(Exercise material Opens)
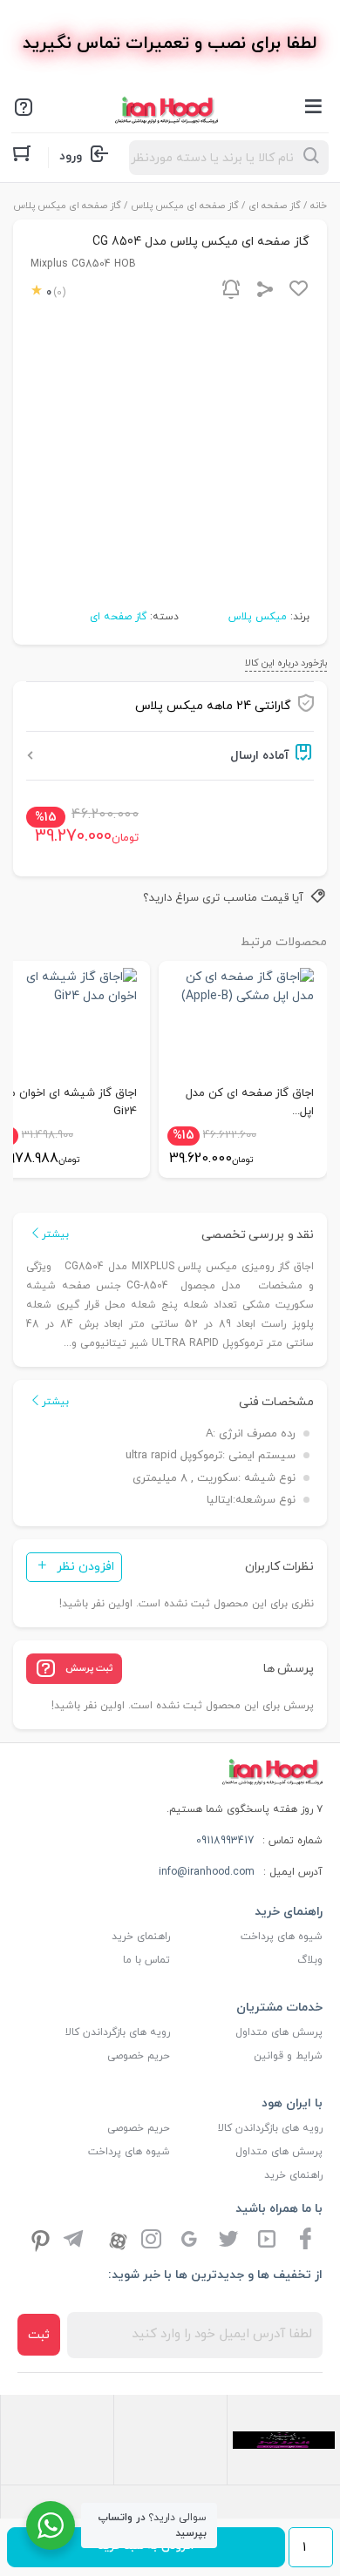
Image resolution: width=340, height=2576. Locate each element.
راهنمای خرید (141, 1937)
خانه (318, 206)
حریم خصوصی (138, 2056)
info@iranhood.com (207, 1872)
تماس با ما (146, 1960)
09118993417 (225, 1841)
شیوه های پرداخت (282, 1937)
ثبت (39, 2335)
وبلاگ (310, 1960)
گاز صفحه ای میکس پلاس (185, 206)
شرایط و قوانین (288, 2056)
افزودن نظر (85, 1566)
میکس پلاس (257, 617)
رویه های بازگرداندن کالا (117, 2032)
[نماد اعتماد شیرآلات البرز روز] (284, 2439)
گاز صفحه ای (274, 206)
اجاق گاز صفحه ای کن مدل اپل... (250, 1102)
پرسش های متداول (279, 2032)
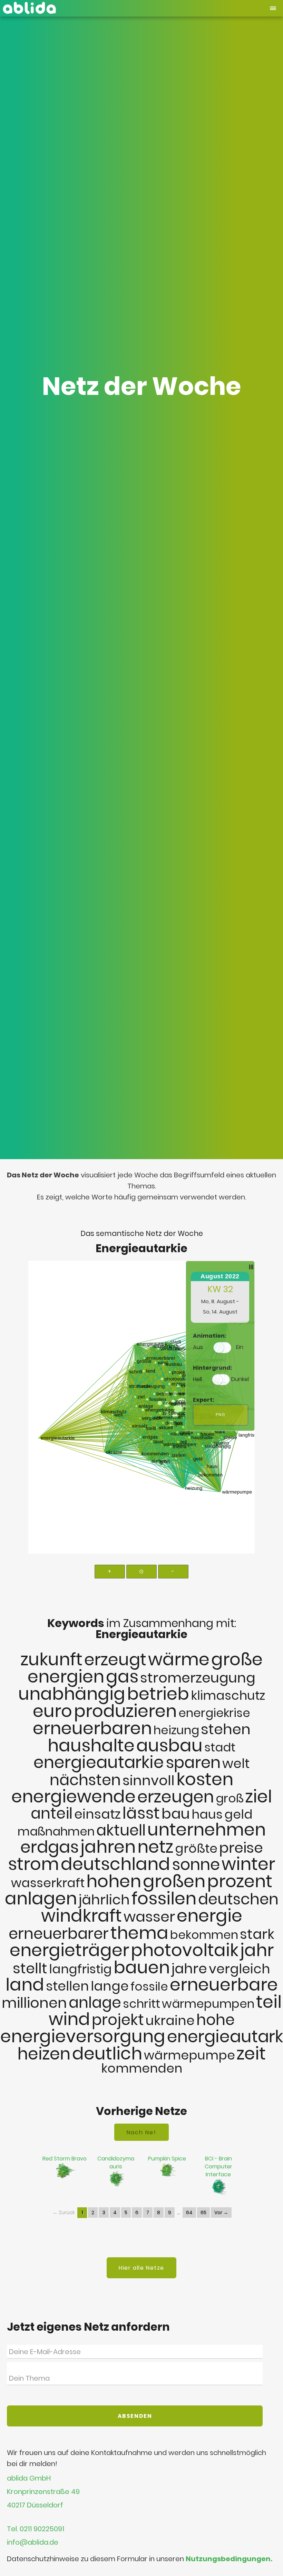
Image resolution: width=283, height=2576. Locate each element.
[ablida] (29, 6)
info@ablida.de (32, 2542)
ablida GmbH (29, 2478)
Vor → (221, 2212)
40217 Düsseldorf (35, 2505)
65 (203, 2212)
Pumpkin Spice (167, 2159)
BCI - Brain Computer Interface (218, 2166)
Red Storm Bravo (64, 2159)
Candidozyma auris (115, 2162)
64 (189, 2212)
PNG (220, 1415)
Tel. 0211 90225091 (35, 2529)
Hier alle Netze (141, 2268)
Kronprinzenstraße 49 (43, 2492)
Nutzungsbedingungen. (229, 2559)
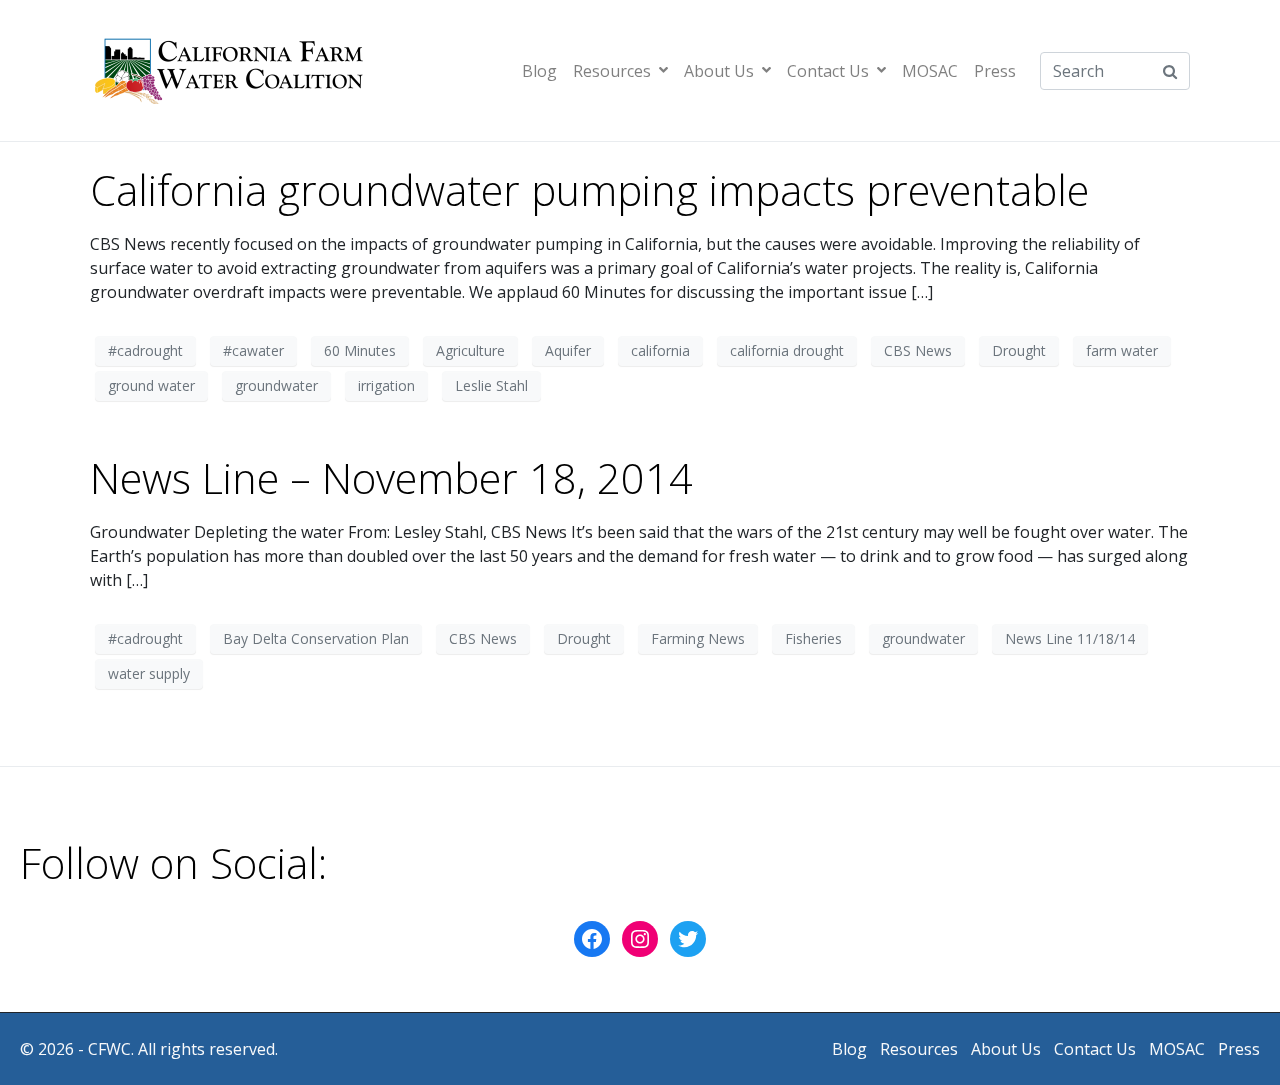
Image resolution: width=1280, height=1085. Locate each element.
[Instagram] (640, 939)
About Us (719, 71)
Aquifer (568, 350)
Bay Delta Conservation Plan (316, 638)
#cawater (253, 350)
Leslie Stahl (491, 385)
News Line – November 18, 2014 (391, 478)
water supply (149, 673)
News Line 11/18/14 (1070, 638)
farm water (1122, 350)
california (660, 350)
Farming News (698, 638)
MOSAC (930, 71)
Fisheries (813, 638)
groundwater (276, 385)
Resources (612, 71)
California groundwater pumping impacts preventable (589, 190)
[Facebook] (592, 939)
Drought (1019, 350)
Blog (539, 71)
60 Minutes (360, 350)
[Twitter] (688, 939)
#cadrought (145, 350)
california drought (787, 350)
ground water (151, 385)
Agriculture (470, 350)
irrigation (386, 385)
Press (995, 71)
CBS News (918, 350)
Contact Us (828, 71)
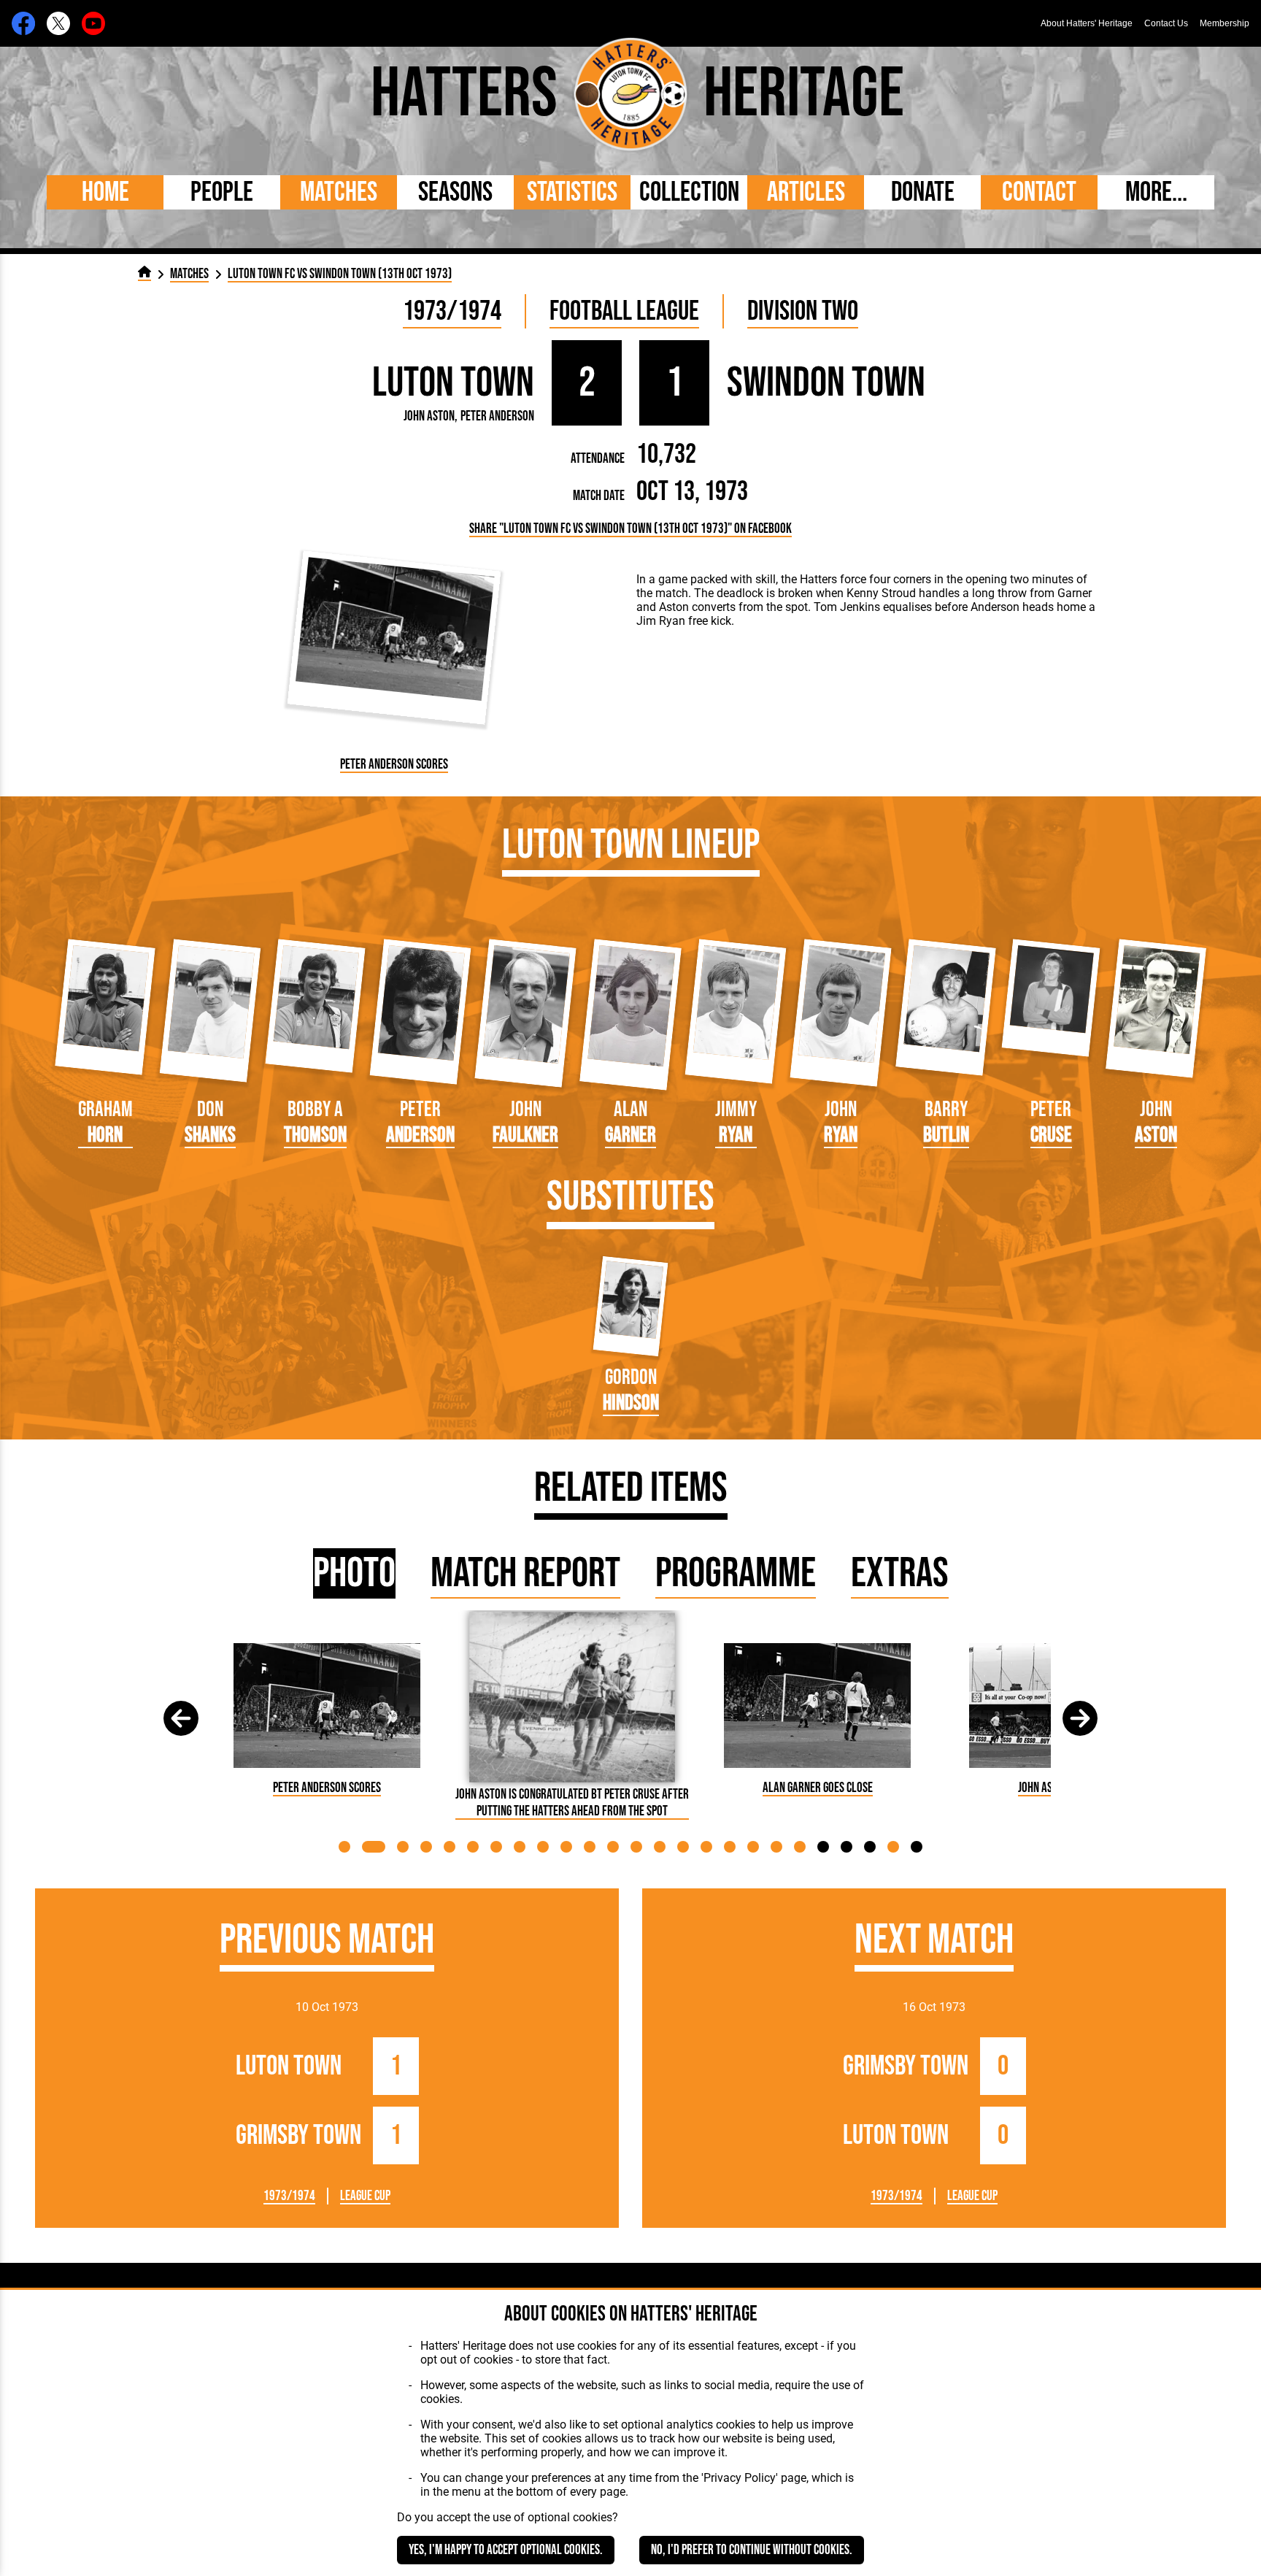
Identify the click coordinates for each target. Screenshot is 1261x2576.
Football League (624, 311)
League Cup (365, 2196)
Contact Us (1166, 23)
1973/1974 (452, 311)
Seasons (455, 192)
(Exercise material Closes)
* Exercise prompt
Restate word for word only the lines that run from the line holding "california (660, 350)" to the end of the data, both ends kept, leaving every picture out.

* Answer box
california (660, 350)
Farming News (698, 638)
MOSAC (930, 71)
Fisheries (813, 638)
groundwater (276, 385)
Resources (612, 71)
California groundwater pumping impacts preventable (589, 190)
[Facebook] (592, 939)
Drought (1019, 350)
Blog (539, 71)
60 Minutes (360, 350)
[Twitter] (688, 939)
#cadrought (145, 350)
california drought (787, 350)
ground water (151, 385)
Agriculture (470, 350)
irrigation (386, 385)
Press (995, 71)
CBS News (918, 350)
Contact Us (828, 71)
Identify the click coordinates for each target. Screenshot is 1261x2576.
Football League (624, 311)
League Cup (365, 2196)
Contact Us (1166, 23)
1973/1974 (452, 311)
Seasons (455, 192)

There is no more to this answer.